***** EXERCISE TEXT
The youngest service academy in northern Latin America was established by the late President Hugo Chávez, in his duty as Commander in Chief of the National Armed Forces, thru Ministry Decree 022797 of the Ministry of Defense in June 2012 as a training institution for the commissioning of officers from the ranks of the rising number of experienced non-commissioned officers and enlisted personnel of the National Bolivarian Armed Forces of Venezuela. In 2019, the College was granted his honorific in memory of its founder.

In 2013, what was then the Troop Officers' School became the Troop Officers Academy, which moved from Fort Tiuna to its current facilities in Santa Teresa del Tuy, Miranda, which were built to house its growing student population.

==Mission statement==
The mission of the Troop Officers Military College is:

To educate integrally with ethical values, spiritual morals and socialists, the official future that the Venezuelan society of the 21st Century requires, through a process that is humanistic, scientific, technical and interdisciplinary to accomplish tasks inherent to the functions as a commander of basic NBAF units, security missions and comprehensive defense of the Nation.

== Curriculum and academic programs ==
The MATO is a medium-sized, highly residential baccalaureate college, with a full-time, four-year undergraduate program that emphasizes instruction in the arts, sciences, and professions with no graduate program, preparing men and women who are by the time of their admission already serving as section and squad leaders in the enlisted ranks to take on the challenge of being commissioned officers at the troop (squad/detail, platoon/flight, company/troop/squadron or battalion/squadron/group) level in the NBAF. The academy is accredited by the ministry of higher education.

The academic program consists of a structured core of subjects depending on the cadet's chosen specialty as a future troop officer, balanced between the arts and sciences, plus additional emphasis in the service branch he/she will enter upon commissioning. Regardless of major, all cadets graduate with a Bachelor of Science degree.
**********
Rewrite the academy text from "In 2013, what" to "growing student population.", substituting "expanding" for "growing". The entries that come next can be ignored.
***** PROVIDED DATA
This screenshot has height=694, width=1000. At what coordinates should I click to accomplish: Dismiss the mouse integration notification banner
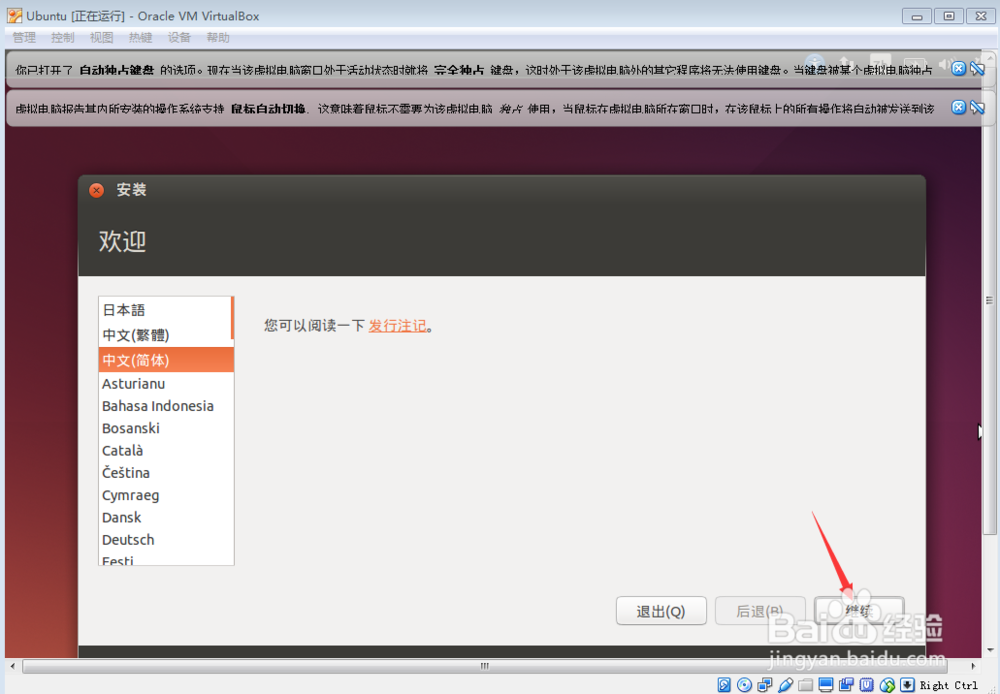coord(958,106)
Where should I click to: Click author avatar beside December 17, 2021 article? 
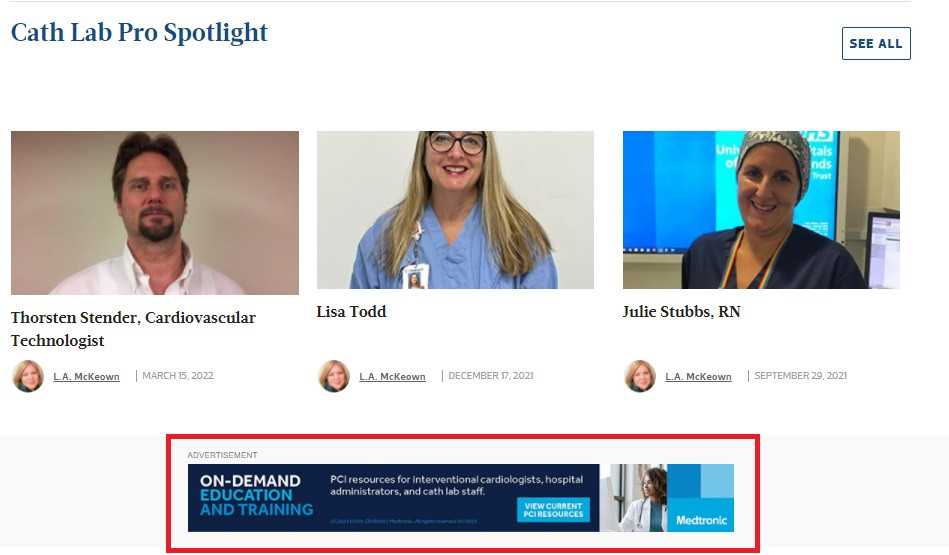click(334, 376)
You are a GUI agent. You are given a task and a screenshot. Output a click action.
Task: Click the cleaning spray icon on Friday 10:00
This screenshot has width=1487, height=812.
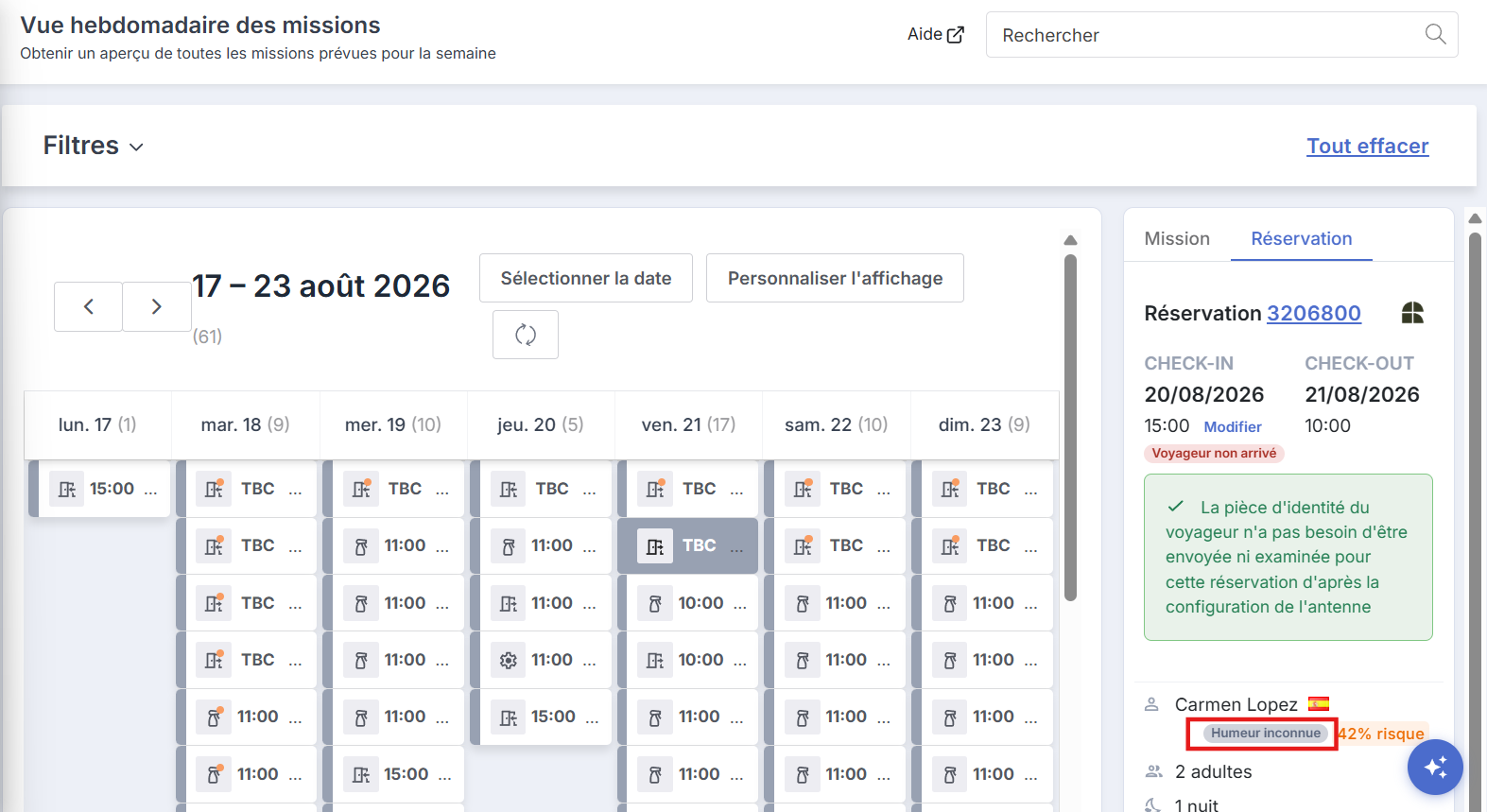[655, 603]
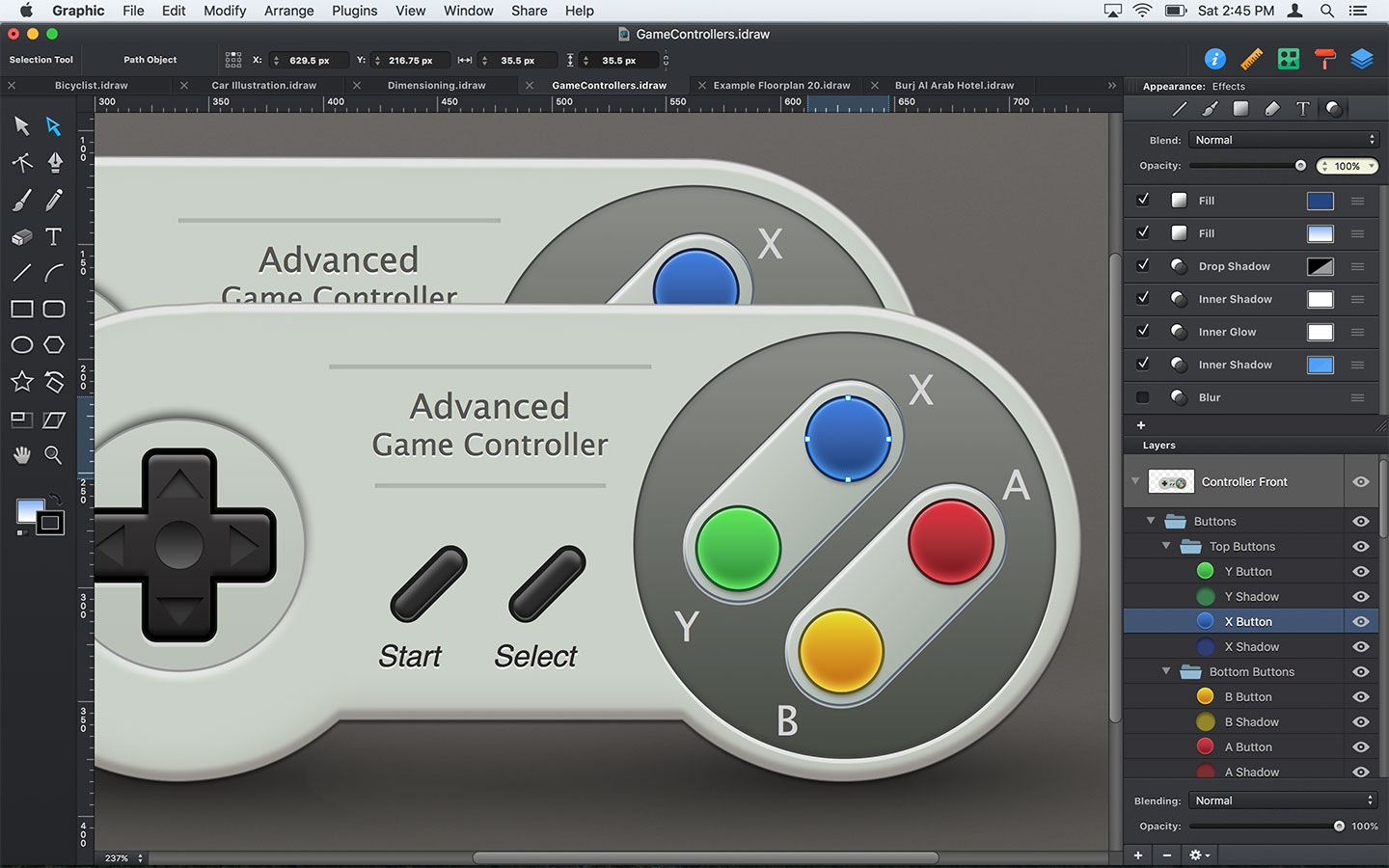Collapse the Top Buttons folder

(x=1165, y=546)
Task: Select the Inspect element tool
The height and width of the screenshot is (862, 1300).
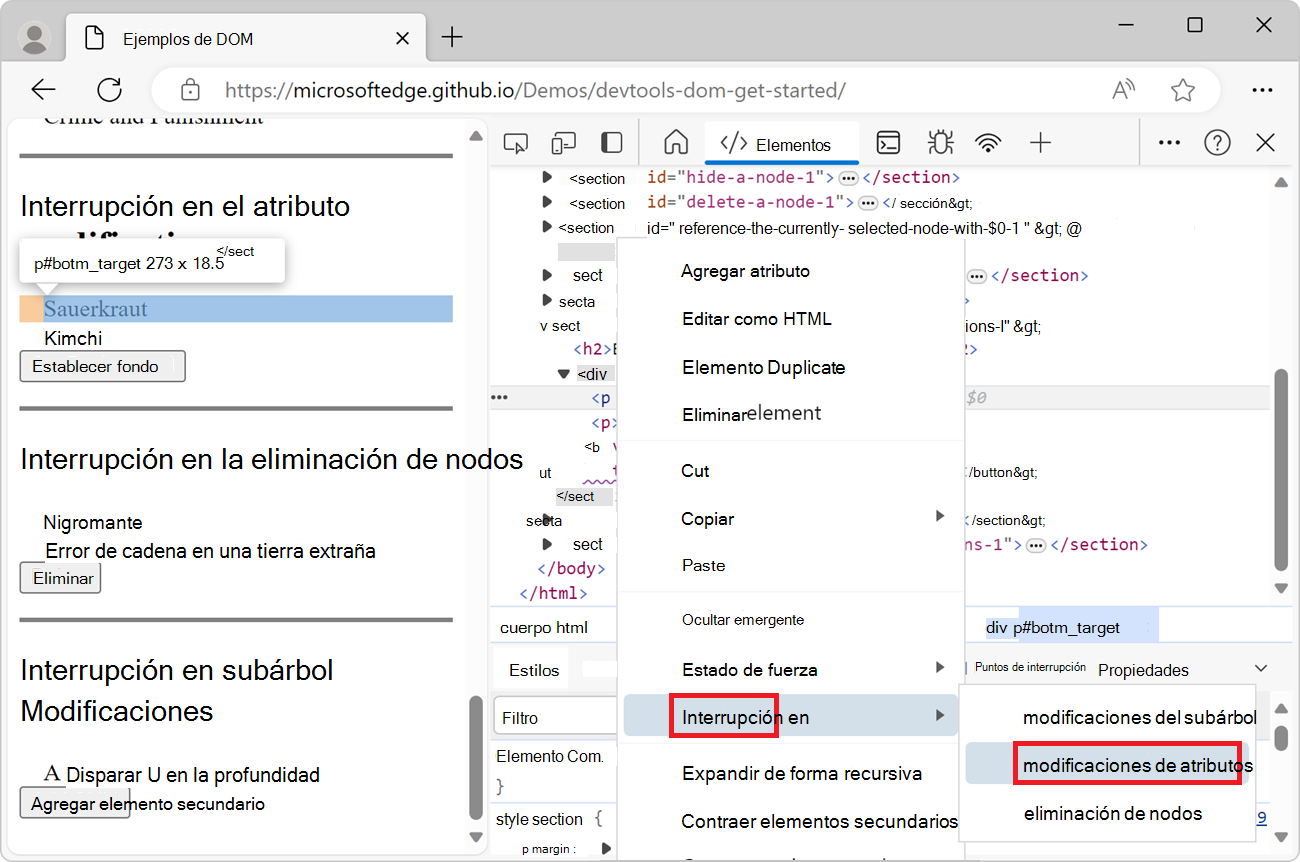Action: pos(516,142)
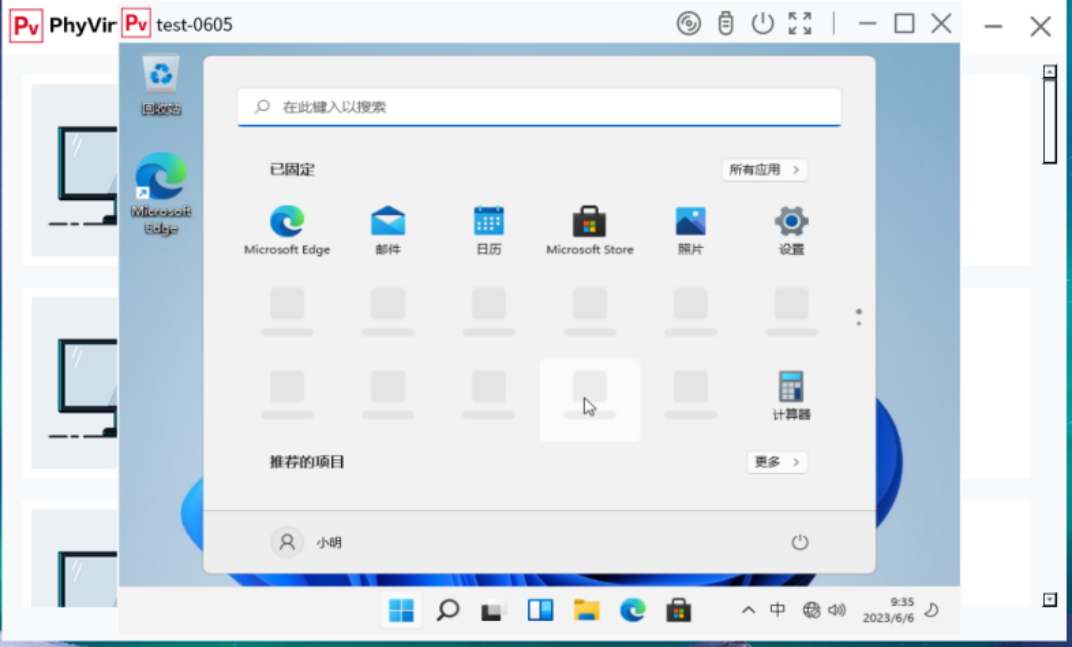The image size is (1072, 647).
Task: Click the CD disc icon in PhyVir toolbar
Action: coord(688,25)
**********
WRITTEN ANSWER =>
In 2013, what was then the Troop Officers' School became the Troop Officers Academy, which moved from Fort Tiuna to its current facilities in Santa Teresa del Tuy, Miranda, which were built to house its expanding student population.